------ Metin parçası

KARIŞIK

5 Temmuz 2016 Salı



Altın Kızlar Türbesi..samsun



Lâdik’in 17 kilometre Kuzeybatısında bulunan Çadırkaya Köyü’nün merkezinde yer almaktadır.
Halk arasında “Altın Kızlar Türbesi” şeklinde anılan türbeye ait herhangi bir kitabe bulunmadığından türbenin tarihi hakkında bilgi edinilememektedir. Ancak mezar taşlarından türbenin Anadolu Selçuklu döneminde yapıldığı anlaşılmaktadır.
Türbe; Karadeniz’e özgü ahşap yapı tarzında iken son yıllarda yıkılarak doğal taşlarla çevrilmiştir. Türbe içerisinde 2 adet Selçuklu dönemine ait kabir bulunmaktadır.
RİVAYET: Yöre halkı tarafından evliya olarak nitelendirilen ve korunan Altın Kızlar Türbesi hakkında çeşitli rivayetler anlatılmaktadır. Mahallinden edinilen bilgilere göre bölgede yaşayanlar sabah namazı için kalktıklarında türbelerin çevresinde gezen sapsarı saçlı, ay gibi parlak 2 genç kız görmektedir. Türbe’nin etrafında dolaşan sarı saçlı genç kızların birçok kişiye görünmesi nedeniyle yöre halkı burada bulunan türbelere Altın Kızlar Türbesi ismini vermişlerdir. Türbe halk tarafından Rıza-i İlahi için veli ziyaretinde bulunmak, çocuğu olmayanlar içinde Allah’ın (c.c)izni ile evlat sahibi olmak umuduyla ziyaret edilmektedir

Asarma Türbesi..asarcık




Asarcık’ın 6 kilometre Güney Batısında yer alan İmamlı Köyü’ne 1 kilometre mesafede bulunmaktadır.
Halk arasında “Asarma” şeklinde anılan türbeye ait herhangi bir kitabe bulunmadığından türbenin tarihi hakkında bilgi edinilememektedir.
Tarihi ve mimari özelliği olmamakla birlikte Türbe; orijinali ahşap iken son yıllarda kâgir olarak yeniden inşa edilmiştir. Çatısı kiremit ile kaplanmış, iç ve dış duvarlar sıvalıdır. Türbeye ait sanduka betonüstü ahşaptan yapılmıştır. Türbenin etrafı ağaçlar ile çevrilidir.

------------

Görev
Metnin "Asarma Türbesi..asarcık" ile başlayıp "ağaçlar ile çevrilidir." ifadesine kadar devam eden kısmını yeniden yazın ve bu kısımda "kiremit" sözcüğünü "taş" ile değiştirin. Bundan sonra gelen malzeme metinden bağımsız, ayrı bir kaynaktır.

------ Verilen malzeme

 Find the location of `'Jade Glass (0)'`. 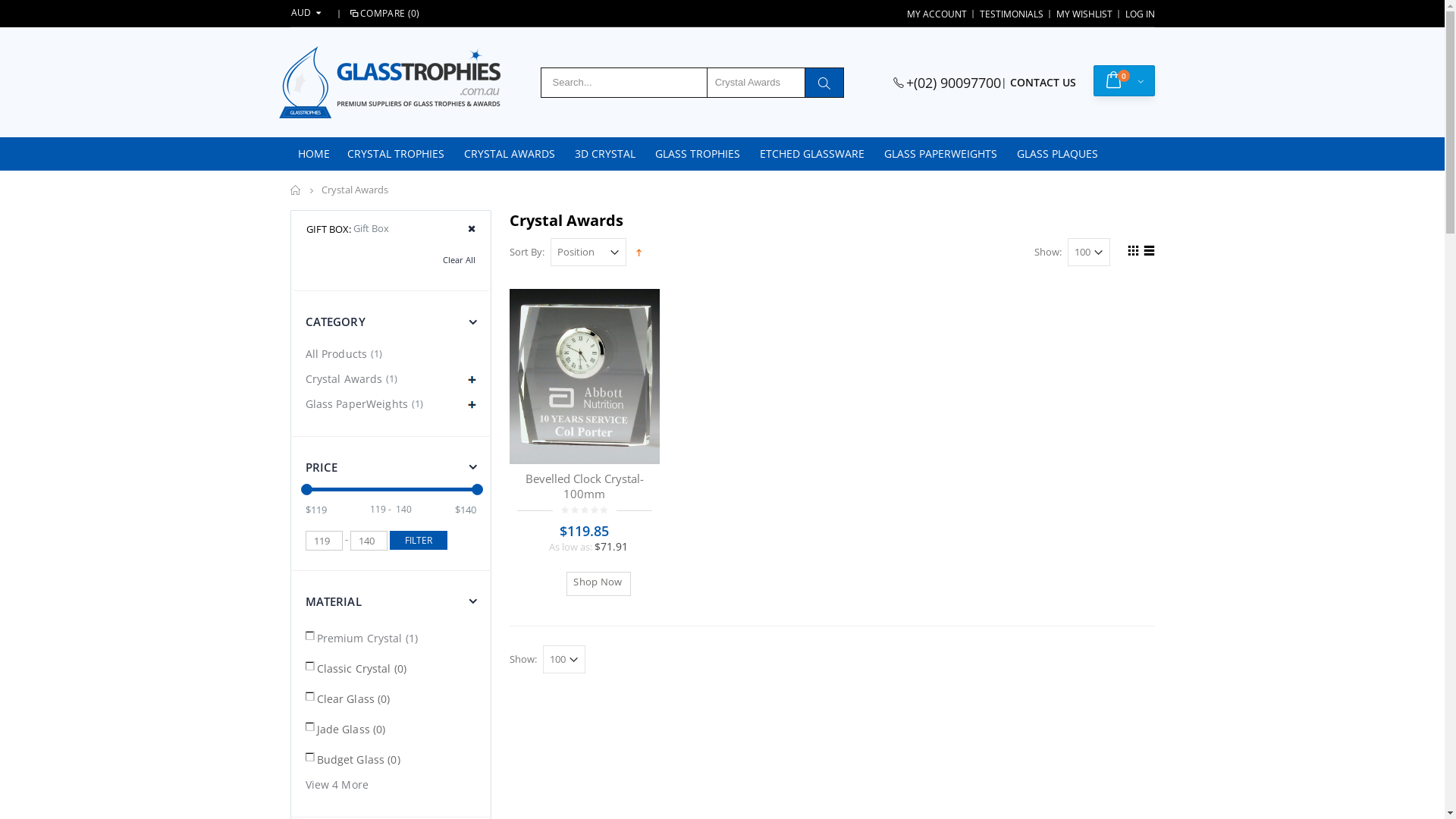

'Jade Glass (0)' is located at coordinates (346, 725).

------------

Görevin yanıtı
Asarma Türbesi..asarcık




Asarcık’ın 6 kilometre Güney Batısında yer alan İmamlı Köyü’ne 1 kilometre mesafede bulunmaktadır.
Halk arasında “Asarma” şeklinde anılan türbeye ait herhangi bir kitabe bulunmadığından türbenin tarihi hakkında bilgi edinilememektedir.
Tarihi ve mimari özelliği olmamakla birlikte Türbe; orijinali ahşap iken son yıllarda kâgir olarak yeniden inşa edilmiştir. Çatısı taş ile kaplanmış, iç ve dış duvarlar sıvalıdır. Türbeye ait sanduka betonüstü ahşaptan yapılmıştır. Türbenin etrafı ağaçlar ile çevrilidir.